The first one doesn’t have to refer to a lake, it can be a forest, a garden, a landscape. Both statements make some kind of sense but they perpetuate the lie that somehow humans are not a part of Nature. I guess we have inherited this odd belief from the Biblical quote that suggests that humans have dominion over Nature. We look at the animal kingdom as an observer. As if we are looking at something separate from ourselves.

The quote about Druidry is better. At least it is suggesting that Druidry can bridge that gap, but is there really a gap to bridge? If an alien species came to the Earth many people hold the opinion that they would instantly want to talk to humans. There is a wonderful moment in The Day the Earth Stood Still where Keanu Reeves is asked by the military, “What do you want with our planet?” Reeves looks around, at the plants, the birds, the miriad of other species and asks, “Your planet?”

OLYMPUS DIGITAL CAMERAAnd that is the drive behind this post.

We may have changed vast areas of the environment to be friendlier to our own needs, and we see that these changes somehow make us the dominant species, but take us out of our controlled environment and we most certainly are not.

We are just another animal.

We are a part of the Natural World.

So when we look at a man-made lake, a garden, the moors, and ask if they are natural, is it right to see them as unnatural? Is London as much a part of the natural world as an anthill is to a colony of ants? I know there will be some who read that last statement and question it. But why is something that a human animal creates any less natural than any other animal?Leonardo_da_Vinci_-_Virgin_of_the_Rocks_London_01

I’m not talking about just the destruction we cause here. I’m certainly not on a human-bashing guilt trip. What about the glorious works of art, our music, the way we love, all of these things are a part of the natural world of this planet. To keep them isolated does nothing but help us extend the myth that we are somehow separate, and to many superior, to other species on this planet.

We share this world, equally, and by acknowledging that we are a part of the natural world, we can then understand that we have a responsibility towards each other, the other species around us, and our home.

And we can really feel that this is our home, as much as the Tundra is to the reindeer, the ocean to the whale, the sky to the eagle.

 

5 responses to “Thinking About – The ‘Natural World’”

  1. This is an interesting group of concepts….I agree with the gist of what you’re saying. I feel very like an animal most of the time these days as I spend a lot of my time with horses, ponies, foals, dogs etc. As well as being outside in the open away from the ‘bustle’ of daily life, not using words and just watching them or touching these other animals, quietens me and make me ‘softer’ or ‘gentler’ in my self.

    Looking at the beauty of a painting, flowers, water flowing or still, brings the same sort of peace. If the way these things exist is because they were intentionally planted or created by a person/people, or dropped by a bird or blown by the wind, or constructed by man using tools and stones, doesn’t really change the effect they have IF we are prepared to ‘experience’ them for what they are.
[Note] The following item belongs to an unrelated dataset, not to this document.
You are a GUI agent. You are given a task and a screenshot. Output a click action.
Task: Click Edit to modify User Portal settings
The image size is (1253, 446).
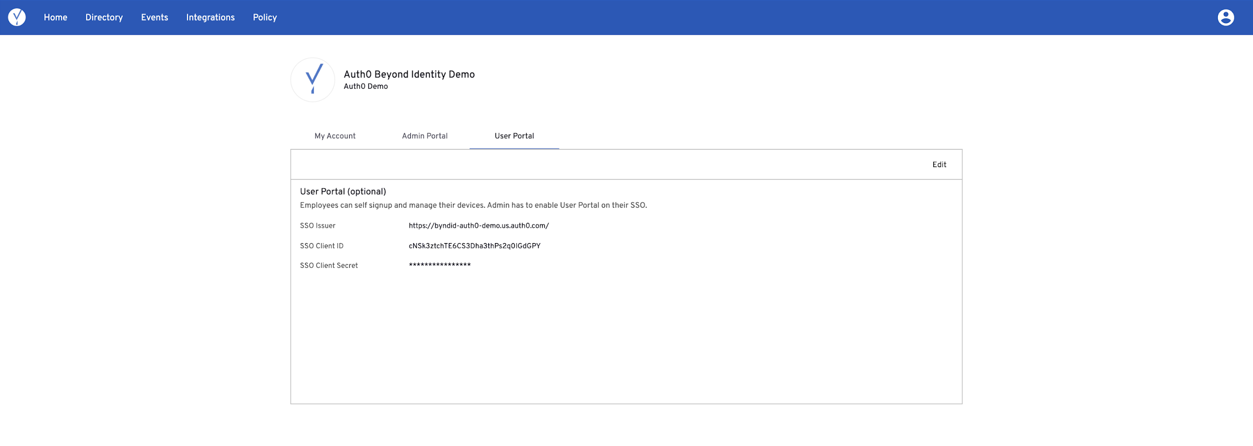939,165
    HUM my words are clumsy, Sorry! But I appreciate that you posted this, Thanks.

  2. This is a point I often return to in my own thoughts.

    It seems to be the norm for organisms to exploit their environment regardless of the consequences. Herbivores will overgraze, yeast will produce so much alcohol that it poisons its own environment and forces itself into dormancy etc. What holds the excesses in check is the presence of other organisms – such as pathogens or the predators that control the herbivores – or the changed conditions which are no longer favourable for the exploiting species. When we exploit and damage our own environment we are only being completely natural. The possible difference for us is that we can now foresee the consequences (I have to assume other organisms can’t do this? Why do I assume this?) and stop before some other factor (pathogen, food shortage, climate change) forces us to do so.

    But it’s no use complaining that we’re not being natural when we damage our environment; the problem is that we’re only too natural.

  3. I think there are human works that are aligned with nature, that are harmonious with the flow of life and seek to enhance it, ‘awen’, whatever you want to call it, and there are those that flow from fear, isolationism, a closed heart. All is natural in a very strict sense of coming from a human animal’s hand, but I believe a human animal connected to the land and not fighting for his individual survival, will, at his core, feel a sense of stewardship for nature, a desire to flow with it, and a template for his own life and life-works within it. The unnatural, environment-diminishing creations come from those disconnected from the source – walls, towers, divisions, laws that help the isolated brittle ego feel safe.